▶ _Set task_
Reproduce the listing verbatim, starting with the line that contains "Given: Open the Geburtsdatum date picker" and going on through the last line of the listing.
──────────────────────────────
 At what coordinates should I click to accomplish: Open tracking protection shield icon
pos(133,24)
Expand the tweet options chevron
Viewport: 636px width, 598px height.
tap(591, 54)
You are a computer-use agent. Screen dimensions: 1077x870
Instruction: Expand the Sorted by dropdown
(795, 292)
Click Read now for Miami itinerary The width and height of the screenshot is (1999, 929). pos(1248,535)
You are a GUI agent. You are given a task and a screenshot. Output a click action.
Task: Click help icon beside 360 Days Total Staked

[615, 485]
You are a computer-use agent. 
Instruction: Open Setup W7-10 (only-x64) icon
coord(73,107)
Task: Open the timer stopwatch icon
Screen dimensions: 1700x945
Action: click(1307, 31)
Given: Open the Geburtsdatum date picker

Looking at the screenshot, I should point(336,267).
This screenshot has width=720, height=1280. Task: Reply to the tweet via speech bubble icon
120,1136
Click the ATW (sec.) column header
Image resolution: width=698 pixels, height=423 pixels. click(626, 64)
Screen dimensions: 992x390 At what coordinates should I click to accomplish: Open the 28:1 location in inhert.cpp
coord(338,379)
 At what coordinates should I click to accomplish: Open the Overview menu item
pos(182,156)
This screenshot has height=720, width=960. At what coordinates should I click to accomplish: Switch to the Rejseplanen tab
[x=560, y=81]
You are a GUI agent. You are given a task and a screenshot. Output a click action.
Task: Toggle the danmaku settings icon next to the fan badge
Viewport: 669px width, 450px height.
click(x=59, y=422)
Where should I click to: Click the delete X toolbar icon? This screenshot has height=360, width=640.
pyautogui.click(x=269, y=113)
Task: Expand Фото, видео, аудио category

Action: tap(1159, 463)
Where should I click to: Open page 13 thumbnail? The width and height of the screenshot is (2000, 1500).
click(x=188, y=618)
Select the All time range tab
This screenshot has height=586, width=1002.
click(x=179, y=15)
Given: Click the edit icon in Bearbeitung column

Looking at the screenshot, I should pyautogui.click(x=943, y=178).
──────────────────────────────
▶ _Exercise result_
Given: Open the Geburtsdatum date picker

Looking at the screenshot, I should point(336,267).
This screenshot has width=720, height=1280. Task: Reply to the tweet via speech bubble icon
120,1136
Click the ATW (sec.) column header
Image resolution: width=698 pixels, height=423 pixels. click(626, 64)
Screen dimensions: 992x390 At what coordinates should I click to accomplish: Open the 28:1 location in inhert.cpp
coord(338,379)
 At what coordinates should I click to accomplish: Open the Overview menu item
pos(182,156)
This screenshot has height=720, width=960. At what coordinates should I click to accomplish: Switch to the Rejseplanen tab
[x=560, y=81]
You are a GUI agent. You are given a task and a screenshot. Output a click action.
Task: Toggle the danmaku settings icon next to the fan badge
Viewport: 669px width, 450px height.
click(x=59, y=422)
Where should I click to: Click the delete X toolbar icon? This screenshot has height=360, width=640.
pyautogui.click(x=269, y=113)
Task: Expand Фото, видео, аудио category

Action: tap(1159, 463)
Where should I click to: Open page 13 thumbnail? The width and height of the screenshot is (2000, 1500).
click(x=188, y=618)
Select the All time range tab
This screenshot has height=586, width=1002.
click(x=179, y=15)
Given: Click the edit icon in Bearbeitung column

Looking at the screenshot, I should pyautogui.click(x=943, y=178).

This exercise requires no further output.